In an Agile environment, you increase the accuracy of your feature estimates by estimating the features together as a team. Estimates aren’t limited to managers or leads but also include developers, testers, analysts, DBAs, and architects. The features are viewed from various perspectives, and you merge these perspectives to create a common, agreed-on estimate.

Entire-team estimation has additional benefits beyond diverse opinion. First, you get estimates from people who are closer to the work. Team members’ opinions may be diverse, but they provide better estimates because they know your existing code, architecture, and domains and what it takes to deliver in your environment.

A second benefit is team ownership of the estimate. If a manager provides the estimate, they hope the team supports the estimate and buys into it.
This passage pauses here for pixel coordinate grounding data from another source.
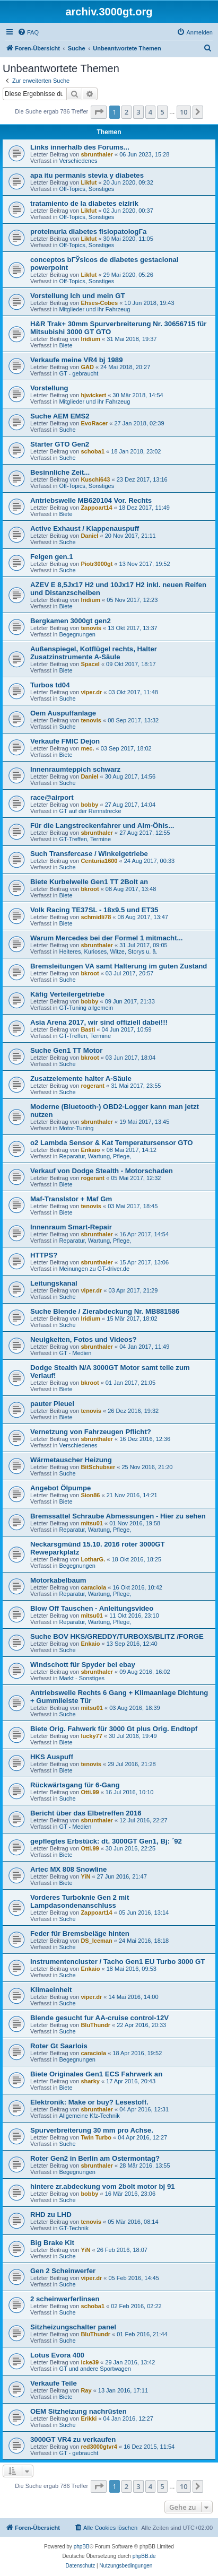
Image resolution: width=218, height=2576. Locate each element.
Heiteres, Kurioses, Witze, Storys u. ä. (108, 951)
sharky (90, 2081)
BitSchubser (98, 1467)
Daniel (89, 535)
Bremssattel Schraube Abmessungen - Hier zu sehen (118, 1516)
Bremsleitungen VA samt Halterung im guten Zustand (118, 966)
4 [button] (150, 112)
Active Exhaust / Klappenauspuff (84, 528)
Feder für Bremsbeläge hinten (79, 1933)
If the team provides the estimate, they’re immediately closer to owning the estimate, and they feel more responsible for making the dates they provided.

Moving to team-based estimation isn’t easy. Managers may not welcome additional input, and team members may be reluctant to challenge the experts and instead echo whatever the experts say.

It will take time to overcome these hurdles, but you can do one thing to expedite the change: when you perform team-based estimation, have the meeting facilitated by an indirect manager such as a project manager or ScrumMaster. This person can treat all people as equals regardless of title and proactively query team members who are reluctant to contribute. You can also use the planning poker process discussed in the next section to prevent one person’s estimate from influencing another’s.

Note

My Team Is Huge; How Can I Involve Everyone?

We’ve worked with development teams that included 20 people or more. It’s difficult to involve a group this size in one estimation session. The teams we’ve worked with have addressed this issue in three ways.

Some teams send a lead to the estimation meeting. Instead of providing estimates, the lead records the information about the features and then returns to their team to review the features. The lead may represent development, QA, business analysis, implementation, or other functional areas. The functional areas then do their own storypoint estimation for the feature, and the lead takes that estimate back to the smaller leads-estimation meeting.

A second way we’ve seen this addressed is via conference phone. A small group of leads or other representatives discuss the features with the customer, and other team members listen in over the conference line and put in their perspective on how large the feature is.

Finally, some companies assign features to subteams within a team at large and allow the subteams to estimate the features they’re assigned. A project manager or other resource then aggregates the information from several teams into one release plan.